Meer dan 80% van de energie die via voedsel wordt opgenomen, komt weer vrij in de vorm van warmte. Slechts 10-20% is te wijten aan externe werkzaamheden (Skeletspieren) geïmplementeerd. De waarden zijn hoger voor wedstrijdsporters. Normale eetgewoonten duiden op een verhoogde inname van vet (ongeveer 40%) en een te lage inname van koolhydraten (ongeveer 40%). Bovendien worden de koolhydraten voornamelijk opgenomen (ongeveer 50%) in de vorm van monosacchariden (druivensuiker) en disacchariden (commerciële suiker). Het dieet bevat te veel vet, te veel suiker en te veel dierlijke eiwitten. Bovendien wordt er te veel alcohol gedronken (gemiddelde waarden).

De aanbevolen dagelijkse dosis voor een 35-jarige man die matig werk verricht, is ongeveer 2500 Kcal / dag.

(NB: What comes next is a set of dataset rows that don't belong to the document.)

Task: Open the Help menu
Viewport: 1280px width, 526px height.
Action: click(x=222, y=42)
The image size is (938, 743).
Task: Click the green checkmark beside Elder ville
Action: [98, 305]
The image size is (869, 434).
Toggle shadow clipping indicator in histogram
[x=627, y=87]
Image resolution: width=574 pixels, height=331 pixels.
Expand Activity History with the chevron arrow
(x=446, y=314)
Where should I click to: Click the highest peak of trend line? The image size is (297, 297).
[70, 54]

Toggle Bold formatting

De aanbevolen dagelijkse dosis eiwit is ongeveer 0,8 g / kg lichaamsgewicht. Voor een persoon van 75 kg komt dit overeen met 60 g eiwit per dag. 1,5 liter melk of 200 gram vlees is voldoende om aan deze behoefte te voldoen. Krachtsporters kunnen hun dagelijkse inname verhogen naargelang de fase van spieropbouw. De aanbevolen dagelijkse vetinname voor mannen moet tussen de 80 en 90 g liggen. en tussen 60 en 70 g voor vrouwen. liggen. De vetten dienen voornamelijk uit onverzadigde vetzuren te bestaan, deze hebben een vrije bindingsplaats en kunnen b.v. Vitaminen vervoeren. Meer dan de helft van de verbruikte energie moet bestaan ​​uit koolhydraten en polysacchariden. Deze omvatten (graanproducten, pasta, rijst, aardappelen, groenten, enz.) Ongeveer 350 gram koolhydraten moet gedurende de dag worden geconsumeerd.

Dieet en competitie

Voedselopname voor de wedstrijd

Om de spijsvertering niet onnodig te belasten, is het voor sporters aan te raden om de hele dag door voedsel te consumeren. De aanbevolen drie hoofdmaaltijden en twee tussendoortjes tussendoor kunnen niet worden bewaard voor topsporters. Het is logischer om het te verdelen over 5-7 kleinere maaltijden. De spijsvertering moet grotendeels worden voltooid tijdens de training, omdat het cardiovasculaire systeem energie zou verliezen voor training. De laatste tijd voor voedselinname vóór de wedstrijd of moet 3 uur voor de training zijn. Een koolhydraatrijk dieet (voornamelijk Oligosacchariden).

Voedselopname tijdens wedstrijd

Bij langdurige duurtraining (> 1:30 uur) wordt hydratatie aanbevolen. De aanbevolen dosering is 0,5 tot 1 liter per uur. Het glucosegehalte mag niet hoger zijn dan 5%.

Voedselconsumptie na de wedstrijd

Om snel te regenereren, moet het verlies van de gebruikte stoffen zo snel mogelijk worden gecompenseerd.